Rating: Teen And Up Audiences
Warnings: No Archive Warnings Apply
Chapters: 1
Words: 4,622
Publisher: archiveofourown.org
Story URL: https://archiveofourown.org/works/21297833
Author URL: https://archiveofourown.org/users/doomedship/pseuds/doomedship
Summary: "I want to wake up beside you, David, not greet you in the kitchen like a flatmate."
Relationships: David Budd/Julia Montague
Comments: 19
Kudos: 143





	In The Night (We Are Ourselves)

**Author's Note:**

> I found the file for this buried in my unfinished stuff - I wrote it a year ago, and it just languished, so I thought I may as well finish it off and get it posted. It's been a long time since I dabbled in this fandom, so apologies for any rust.

She falls asleep with him most nights, but she never wakes with him.

He has been so very careful never to stay and she understands why.

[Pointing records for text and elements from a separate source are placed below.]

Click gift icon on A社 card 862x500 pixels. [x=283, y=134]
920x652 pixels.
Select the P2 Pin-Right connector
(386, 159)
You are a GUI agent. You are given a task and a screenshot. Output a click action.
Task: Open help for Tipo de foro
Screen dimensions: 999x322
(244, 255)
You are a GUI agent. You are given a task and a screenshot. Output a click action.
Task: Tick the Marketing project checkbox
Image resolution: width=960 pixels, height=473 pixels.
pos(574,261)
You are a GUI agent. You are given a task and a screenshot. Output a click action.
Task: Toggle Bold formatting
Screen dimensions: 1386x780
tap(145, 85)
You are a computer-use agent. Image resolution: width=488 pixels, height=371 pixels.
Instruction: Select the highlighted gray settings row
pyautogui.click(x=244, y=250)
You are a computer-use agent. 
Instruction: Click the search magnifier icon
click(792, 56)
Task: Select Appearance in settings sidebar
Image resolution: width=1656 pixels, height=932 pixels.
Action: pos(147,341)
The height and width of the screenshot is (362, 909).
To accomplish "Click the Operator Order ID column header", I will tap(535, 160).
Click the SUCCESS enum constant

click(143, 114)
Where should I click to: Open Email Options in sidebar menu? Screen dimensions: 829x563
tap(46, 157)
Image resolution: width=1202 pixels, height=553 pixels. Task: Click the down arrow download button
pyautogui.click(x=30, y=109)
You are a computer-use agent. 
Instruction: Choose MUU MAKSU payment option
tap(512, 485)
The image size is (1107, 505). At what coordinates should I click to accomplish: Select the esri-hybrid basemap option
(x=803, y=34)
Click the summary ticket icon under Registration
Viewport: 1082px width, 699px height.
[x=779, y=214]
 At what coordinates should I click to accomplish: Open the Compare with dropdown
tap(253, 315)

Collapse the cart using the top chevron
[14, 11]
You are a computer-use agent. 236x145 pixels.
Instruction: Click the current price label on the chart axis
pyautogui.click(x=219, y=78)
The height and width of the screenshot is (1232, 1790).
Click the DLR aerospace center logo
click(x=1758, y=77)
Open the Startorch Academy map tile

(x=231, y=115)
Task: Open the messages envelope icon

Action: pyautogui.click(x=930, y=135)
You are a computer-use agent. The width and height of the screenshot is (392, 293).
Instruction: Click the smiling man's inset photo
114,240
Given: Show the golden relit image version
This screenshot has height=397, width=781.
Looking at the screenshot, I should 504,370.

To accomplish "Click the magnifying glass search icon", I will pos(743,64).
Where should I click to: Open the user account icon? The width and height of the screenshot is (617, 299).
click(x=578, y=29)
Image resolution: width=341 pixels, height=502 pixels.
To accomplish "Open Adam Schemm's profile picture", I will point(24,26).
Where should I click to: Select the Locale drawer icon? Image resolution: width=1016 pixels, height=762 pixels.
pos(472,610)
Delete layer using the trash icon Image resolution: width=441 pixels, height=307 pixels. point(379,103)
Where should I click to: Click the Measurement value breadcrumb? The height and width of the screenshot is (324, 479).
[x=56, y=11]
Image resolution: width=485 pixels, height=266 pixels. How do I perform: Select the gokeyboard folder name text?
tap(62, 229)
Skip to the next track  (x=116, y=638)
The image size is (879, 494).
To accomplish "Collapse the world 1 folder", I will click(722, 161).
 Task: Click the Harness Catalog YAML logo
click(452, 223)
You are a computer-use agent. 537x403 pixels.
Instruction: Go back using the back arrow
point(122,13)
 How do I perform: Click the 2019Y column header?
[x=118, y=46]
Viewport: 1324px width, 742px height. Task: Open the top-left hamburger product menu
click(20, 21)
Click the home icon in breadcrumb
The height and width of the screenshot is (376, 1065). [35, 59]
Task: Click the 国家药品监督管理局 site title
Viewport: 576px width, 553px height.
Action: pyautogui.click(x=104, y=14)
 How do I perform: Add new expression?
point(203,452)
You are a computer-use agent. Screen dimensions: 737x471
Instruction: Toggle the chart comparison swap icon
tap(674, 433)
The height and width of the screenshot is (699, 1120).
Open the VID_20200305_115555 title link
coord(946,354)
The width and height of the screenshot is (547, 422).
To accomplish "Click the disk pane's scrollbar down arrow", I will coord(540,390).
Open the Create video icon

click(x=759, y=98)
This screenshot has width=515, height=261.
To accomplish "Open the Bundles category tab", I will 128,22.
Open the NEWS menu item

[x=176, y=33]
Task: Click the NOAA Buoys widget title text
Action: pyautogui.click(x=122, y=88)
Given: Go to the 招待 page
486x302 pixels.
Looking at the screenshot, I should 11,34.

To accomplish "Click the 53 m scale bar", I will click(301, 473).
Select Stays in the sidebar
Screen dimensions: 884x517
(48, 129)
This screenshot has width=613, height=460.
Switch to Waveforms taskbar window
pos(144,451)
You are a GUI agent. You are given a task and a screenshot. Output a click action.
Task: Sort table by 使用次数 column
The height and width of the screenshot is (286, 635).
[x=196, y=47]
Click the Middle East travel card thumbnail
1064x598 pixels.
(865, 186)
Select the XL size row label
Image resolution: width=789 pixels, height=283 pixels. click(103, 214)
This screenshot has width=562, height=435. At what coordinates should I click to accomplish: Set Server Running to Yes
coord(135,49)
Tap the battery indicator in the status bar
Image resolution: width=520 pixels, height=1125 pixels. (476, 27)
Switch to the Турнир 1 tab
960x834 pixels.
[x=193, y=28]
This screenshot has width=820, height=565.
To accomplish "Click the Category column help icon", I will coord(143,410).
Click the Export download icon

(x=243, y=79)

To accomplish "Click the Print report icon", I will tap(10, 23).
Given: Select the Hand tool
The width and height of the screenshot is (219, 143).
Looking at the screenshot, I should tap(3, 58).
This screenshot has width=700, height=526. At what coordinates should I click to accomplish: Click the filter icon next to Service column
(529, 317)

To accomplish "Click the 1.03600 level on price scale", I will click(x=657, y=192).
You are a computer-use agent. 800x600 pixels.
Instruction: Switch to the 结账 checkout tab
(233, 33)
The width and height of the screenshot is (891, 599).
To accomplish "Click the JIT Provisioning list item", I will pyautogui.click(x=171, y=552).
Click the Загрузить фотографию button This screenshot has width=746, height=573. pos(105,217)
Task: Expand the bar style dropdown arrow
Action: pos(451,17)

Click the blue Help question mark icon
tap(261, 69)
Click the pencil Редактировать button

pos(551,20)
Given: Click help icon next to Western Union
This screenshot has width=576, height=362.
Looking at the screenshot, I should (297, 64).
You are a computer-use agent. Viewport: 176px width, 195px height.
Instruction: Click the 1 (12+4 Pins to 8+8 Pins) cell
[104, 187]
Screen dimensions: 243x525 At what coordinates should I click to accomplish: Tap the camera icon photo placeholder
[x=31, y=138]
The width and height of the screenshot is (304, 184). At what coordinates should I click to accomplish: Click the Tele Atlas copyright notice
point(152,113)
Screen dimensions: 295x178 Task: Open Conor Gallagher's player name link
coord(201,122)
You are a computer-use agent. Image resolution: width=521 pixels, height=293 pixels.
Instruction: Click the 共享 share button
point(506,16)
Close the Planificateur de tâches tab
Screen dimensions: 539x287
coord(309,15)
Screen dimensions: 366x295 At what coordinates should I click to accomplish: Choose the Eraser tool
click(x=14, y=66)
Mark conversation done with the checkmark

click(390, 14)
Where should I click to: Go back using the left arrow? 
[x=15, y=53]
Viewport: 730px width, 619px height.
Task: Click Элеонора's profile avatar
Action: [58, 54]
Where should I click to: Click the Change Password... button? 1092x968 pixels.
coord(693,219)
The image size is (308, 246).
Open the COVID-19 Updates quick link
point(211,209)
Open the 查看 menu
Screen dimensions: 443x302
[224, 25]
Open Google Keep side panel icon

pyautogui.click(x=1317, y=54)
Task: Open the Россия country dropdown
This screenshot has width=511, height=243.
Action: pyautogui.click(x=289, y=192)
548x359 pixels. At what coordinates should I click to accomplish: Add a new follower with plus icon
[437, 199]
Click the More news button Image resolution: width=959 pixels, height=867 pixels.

She can see the haunted look in his eyes sometimes when he looks at her, senses his bitter fear that whatever darkness lingers inside him will one day come out to get her too.

But she's growing tired of him sleeping in her spare bedroom as if he's some kind of lodger.

It's just she hasn't raised it yet.

In truth she's somewhat afraid of what he will say when she does, and she wonders whether it's really her place to push when he's the one bearing the scars. But she doesn't see how it can go on. Because it's more than just what bed he sleeps in; it's her not wanting him to carry on being so desperately afraid of himself, and that terrible feeling of knowing that he's always holding something back.

She is watching the sun rise on a Sunday morning when he emerges from the spare room, rubbing his eyes. She's draped in a silk robe and she's got her arms tightly folded as she faces out of the window. It's a familiar stance, one she adopts like armour in preparation for those tough conversations which no one really wants to have.

But he is oblivious to her intentions and he walks over to put his arms around her, and she almost loses her resolve right then, so soothed by the feeling of being enclosed in his arms. But she knows it's a false security that doesn't reflect the tumult she knows lies within.

"We need to talk," she says, and feels him stiffen, drawing back to look at her with guarded anticipation. Those words have been said to him before, she thinks, and wonders if it was Vicky that dealt that last blow.

"About what?" he asks, and it's obvious he thinks she's going to say something terrible, something that ends what they have and leaves him lying in the dust. She lays her hand on his arm, as if the reassurance she so desperately wants him to feel might bleed through her skin and ebb straight into his.

"I want to wake up beside you, David, not greet you in the kitchen like a flatmate."

She says it plainly, as is her manner, and she waits patiently for him to follow her meaning. A shutter falls across his face and her heart thumps as the tension twines its way between them like sinister creeping vines.

"You know why I can't, Julia. It's not safe," he says stiffly, and she can almost feel the stress rolling off him in waves.

"Then we need to get help," she says clearly. "This can't go on."

He looks at her like a hunted man; a target, running so afraid of being caught again. She shakes her head as her heart breaks a little for him, but she is far too used to dealing in difficult decisions to back off now. She of all people knows that sometimes the best thing is the thing that hurts the most.

"I can't," he says unevenly, and she slides her hands down his arms to take his hands.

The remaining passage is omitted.